# Lite Notebook · openai/gpt-oss-20b · Intermediate

Token‑light tutorial: environment setup + runnable calls. Uses OpenAI SDK against selected provider (Poe/OpenAI‑compatible/local).

Details:
- Provider: poe
- Model: gpt-oss-20b

## Learning Objectives

- Configure provider and API key correctly
- Run a model call with safe defaults
- Tune basic parameters and/or streaming
- Record simple telemetry or ranking step

## Step 1: Streaming Basics

Use streaming to improve perceived latency, but start by verifying your Poe environment variables map into the OpenAI SDK.

In [None]:
import os
from textwrap import dedent

from openai import OpenAI

POE_KEY = os.getenv("POE_API_KEY")
if not os.getenv("OPENAI_API_KEY") and POE_KEY:
    os.environ["OPENAI_API_KEY"] = POE_KEY

api_key = os.getenv("OPENAI_API_KEY")
if not api_key:
    raise RuntimeError("Set POE_API_KEY (preferred) or OPENAI_API_KEY before running this notebook.")

base_url = os.getenv("OPENAI_BASE_URL") or "https://api.poe.com/v1"
os.environ["OPENAI_BASE_URL"] = base_url

client = OpenAI(api_key=api_key, base_url=base_url)

explanation = dedent("""
Streaming returns tokens incrementally so people can read along.
Non-streaming waits for the whole message, which is simpler for batch jobs
or when you need atomic JSON payloads. Use streaming for interactive UIs,
and non-streaming for deterministic post-processing pipelines.
""").strip()

print(f"OPENAI_BASE_URL -> {base_url}")
print(explanation)


## Step 2: Streaming Demo

Stream the model’s response for the brief and capture the incremental chunks.

In [None]:
from typing import List

messages = [
    {"role": "system", "content": "You help developers prototype streaming chat flows."},
    {"role": "user", "content": "introduction to harmony prompt format"},
]

stream = client.chat.completions.create(
    model="gpt-oss-20b",
    messages=messages,
    temperature=0.5,
    stream=True,
)

stream_chunks: List[str] = []
print("Streaming reply:\n")
for chunk in stream:
    choice = chunk.choices[0]
    delta = getattr(choice, "delta", None) or {}
    text = delta.get("content")
    if text:
        print(text, end="", flush=True)
        stream_chunks.append(text)

print()
streamed_reply = "".join(stream_chunks)


## Step 3: Telemetry

Capture latency and token usage from the response. Re-use the streaming summary to gather quick telemetry.

In [None]:
import time

telemetry_prompt = (
    "Summarize the streaming walkthrough in four concise bullet points. "
    "Keep the answer under 120 tokens."
)

start = time.perf_counter()
telemetry_response = client.chat.completions.create(
    model="gpt-oss-20b",
    messages=[
        {"role": "system", "content": "You are a concise telemetry aide."},
        {"role": "user", "content": telemetry_prompt},
    ],
    temperature=0.7,
    max_tokens=256,
)
elapsed = time.perf_counter() - start

completion_message = telemetry_response.choices[0].message
print(completion_message.get("content", "(no content returned)"))

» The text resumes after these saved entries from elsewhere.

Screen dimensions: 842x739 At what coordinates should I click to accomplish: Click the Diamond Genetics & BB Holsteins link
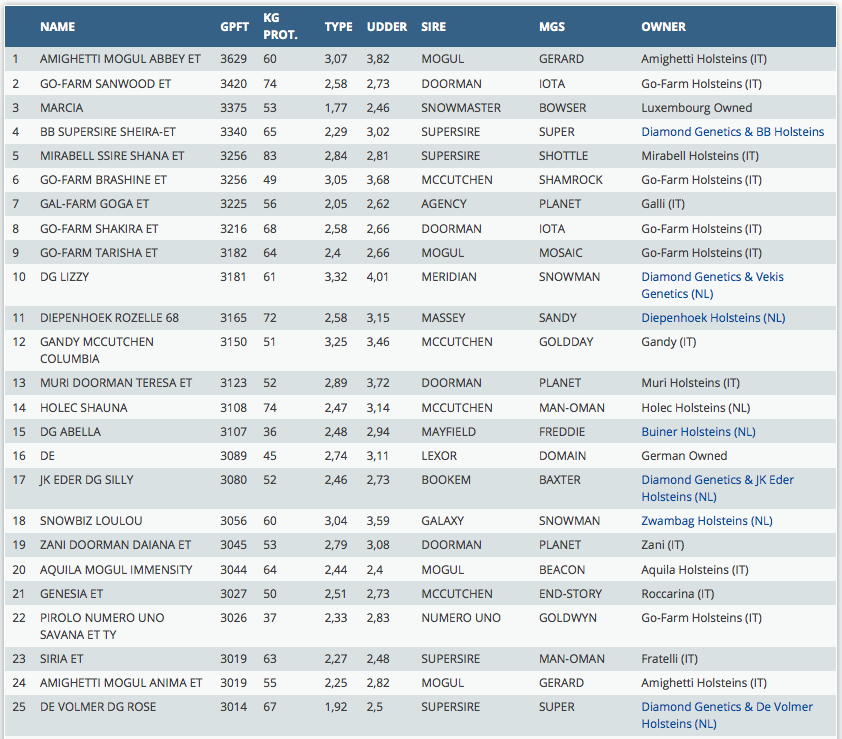[x=732, y=132]
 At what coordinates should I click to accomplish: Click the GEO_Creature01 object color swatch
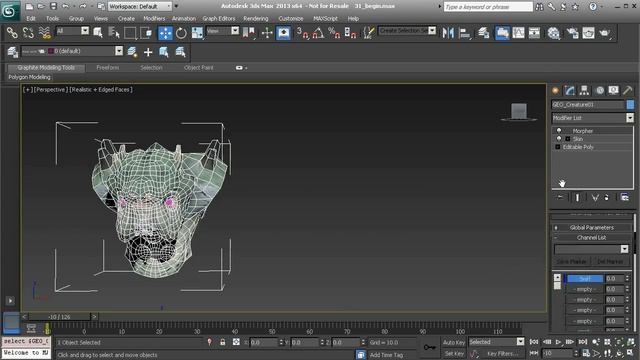(630, 104)
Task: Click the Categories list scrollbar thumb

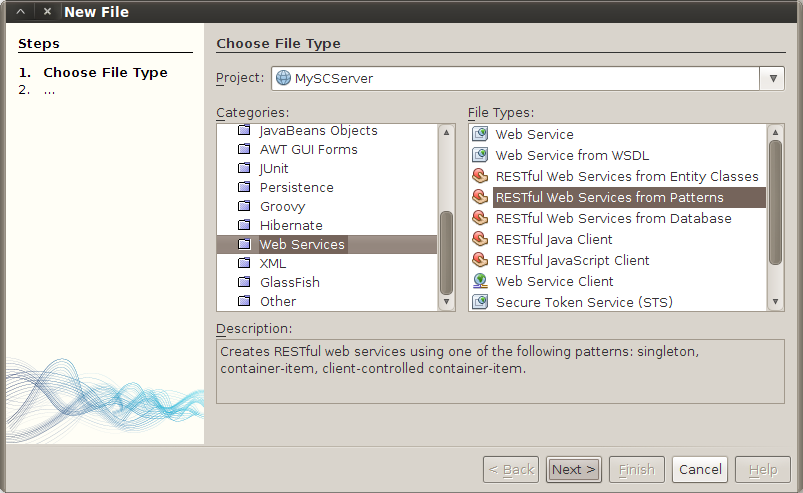Action: pyautogui.click(x=446, y=253)
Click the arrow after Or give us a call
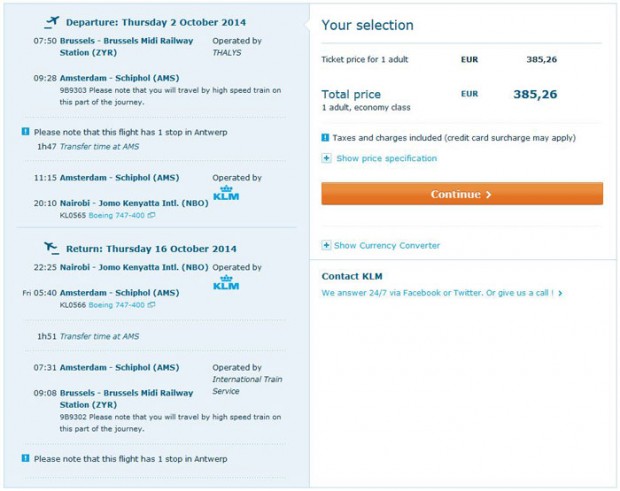This screenshot has height=491, width=620. pyautogui.click(x=560, y=294)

usage = getattr(telemetry_response, "usage", None)
if usage:
    print(
        f"Latency: {elapsed:.2f}s | prompt_tokens={usage.prompt_tokens} "
        f"completion_tokens={usage.completion_tokens} total_tokens={usage.total_tokens}"
    )
else:
    print(f"Latency: {elapsed:.2f}s (token usage unavailable)")


Note: Live API calls require OPENAI_API_KEY and OPENAI_BASE_URL to be set. The setup cell helps map keys for Poe or gateways.